The border in that succession game. Note the computer’s troops (yellow) holding the line against the wildlife to their north. Those were 5-metre predators – no joke!

Yes, the alien critters are one of the most memorable features of the game. I’ve seen some that needed tanks and anti-tank weaponry to defeat!

Another feature that stood out to me was logistics (and the way it’s used for civilian resource management as well). It’s critical for both the military and the civilian parts of the game. Early on, the need to build infrastructure limits development, and as the player expands, the road/rail network needs to be extended to connect new territory to the rest of the empire.

It also makes frontier wars against minors & alien critters feel very different from wars against another major empire. On the frontier, where infrastructure was limited, I fielded small forces of buggies and motorised infantry, unlike the large conventional armies I deployed along my borders with other empires.

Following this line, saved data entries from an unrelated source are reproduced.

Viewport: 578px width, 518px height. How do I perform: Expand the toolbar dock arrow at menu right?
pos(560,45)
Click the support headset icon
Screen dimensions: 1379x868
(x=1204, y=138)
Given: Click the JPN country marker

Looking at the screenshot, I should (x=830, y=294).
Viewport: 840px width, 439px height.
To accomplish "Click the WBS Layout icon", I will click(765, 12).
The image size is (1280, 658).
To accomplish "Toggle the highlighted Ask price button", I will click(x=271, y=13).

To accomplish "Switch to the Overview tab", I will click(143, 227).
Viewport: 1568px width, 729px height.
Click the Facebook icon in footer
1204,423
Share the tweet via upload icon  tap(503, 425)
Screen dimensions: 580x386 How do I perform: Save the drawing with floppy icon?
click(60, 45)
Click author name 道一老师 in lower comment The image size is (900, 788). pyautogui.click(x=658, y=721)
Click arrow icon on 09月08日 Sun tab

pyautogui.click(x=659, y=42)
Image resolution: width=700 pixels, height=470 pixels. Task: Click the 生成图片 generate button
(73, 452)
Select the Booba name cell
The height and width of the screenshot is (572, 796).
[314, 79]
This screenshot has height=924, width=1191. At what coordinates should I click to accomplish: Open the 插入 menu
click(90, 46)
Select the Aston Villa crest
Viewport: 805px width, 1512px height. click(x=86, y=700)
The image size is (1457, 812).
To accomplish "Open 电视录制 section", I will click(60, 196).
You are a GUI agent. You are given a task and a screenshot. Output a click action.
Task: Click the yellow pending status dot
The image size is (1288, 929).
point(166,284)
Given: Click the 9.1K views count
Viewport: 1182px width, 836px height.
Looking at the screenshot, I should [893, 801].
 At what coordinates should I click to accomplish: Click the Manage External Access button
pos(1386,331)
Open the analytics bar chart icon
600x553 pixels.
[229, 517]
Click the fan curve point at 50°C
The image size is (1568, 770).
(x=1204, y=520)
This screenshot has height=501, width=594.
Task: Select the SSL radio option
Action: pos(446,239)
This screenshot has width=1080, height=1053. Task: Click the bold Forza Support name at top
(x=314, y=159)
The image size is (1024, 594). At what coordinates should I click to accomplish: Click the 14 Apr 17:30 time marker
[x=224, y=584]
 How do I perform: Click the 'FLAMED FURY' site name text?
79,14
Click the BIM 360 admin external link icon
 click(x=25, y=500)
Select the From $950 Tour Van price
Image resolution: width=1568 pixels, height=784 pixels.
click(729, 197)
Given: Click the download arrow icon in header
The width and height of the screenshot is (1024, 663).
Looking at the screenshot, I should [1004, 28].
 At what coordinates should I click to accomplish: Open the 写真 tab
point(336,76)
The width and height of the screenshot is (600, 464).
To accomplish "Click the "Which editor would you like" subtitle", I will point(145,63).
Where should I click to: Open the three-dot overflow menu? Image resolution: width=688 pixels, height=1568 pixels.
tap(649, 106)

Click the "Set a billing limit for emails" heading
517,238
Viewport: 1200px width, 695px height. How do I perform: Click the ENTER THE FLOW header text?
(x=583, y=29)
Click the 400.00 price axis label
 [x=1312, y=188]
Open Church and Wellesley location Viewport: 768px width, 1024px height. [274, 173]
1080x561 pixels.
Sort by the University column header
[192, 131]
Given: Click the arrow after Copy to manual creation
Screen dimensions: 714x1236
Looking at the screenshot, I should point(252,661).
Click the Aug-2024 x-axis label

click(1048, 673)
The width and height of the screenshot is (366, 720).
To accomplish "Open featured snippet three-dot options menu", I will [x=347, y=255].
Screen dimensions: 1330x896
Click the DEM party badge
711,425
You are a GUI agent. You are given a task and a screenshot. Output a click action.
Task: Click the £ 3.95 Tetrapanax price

Finally, it’s one of the features that made Shadow Empire feel so unique – I can only think of a handful of other 4X games with comparable civilian logistics (Frog City & SSI’s Imperialism games in the 1990s).

I’m really interested in your thinking behind logistics. What was your design intent, and what gave you the idea to use it in the civilian economy as well? Did it grow out of your previous games? And did you originally intend all the cool ways in which it affects the player’s strategy, or did they emerge during development?

There has been quite some iterative design, especially with the logistics. The Private Economy has been something I planned from the beginning. Primarily it’s there for the same reason as the Militia’s… It allows the player’s empire to grow without doing a thing. The philosophy here was that it would help learning the game if some parts (economy, recruitment) could be optionally neglected by the player.

Buildings in a city in Shadow Empire. The two grey-background ones on the left were public-sector, while the brown ones were built and operated by the NPC private sector.

How have you found the reception of Shadow Empire after it released?

I’ve seen the game spread through word of mouth, reviews, streamers & Youtubers – it looks to have found a fan base amongst the 4X community.

In many ways Shadow Empire is a wargame-turned-4X and I am happy that I have managed to reach a wider audience with it than with my Decisive Campaigns series. That being said it’s also a hell of a lot of work compared to ww2 simulations :)

What are your future plans for Shadow Empire? You’ve previously mentioned oceans being the next major feature planned for the game.

I still have a lot of plans for Shadow Empire and am still slowly coding and designing away on a number of topics. Not at the initial breakneck speed as I have some other titles to develop as well, but I am not planning to stop development. I feel Shadow Empire deserves more polish and even more immersion where possible.

A lot of people have criticised Shadow Empire’s graphics, saying they look like they come straight from the 1990s. Well if this is so the advantage for me is that Shadow Empire will age quite well… because lets be honest does it really matter if the graphics look 25 years old or 30 years old?

At the moment I am indeed working on opening up Ocean Planets to the player. I love these Ocean Planets I am currently seeing generated on my development build. Islands, large seas, more wet climates… it all brings something vibrant to me. Hope I will have something to share on the open beta in at most a few months.

That sounds great – I’m looking forward to playing on an ocean planet.

Do you have any final thoughts for the readers?

Thank you for your time! And have a nice day today!

Shadow Empire is available for PC on Steam, GoG, direct from the publisher, and on other storefronts.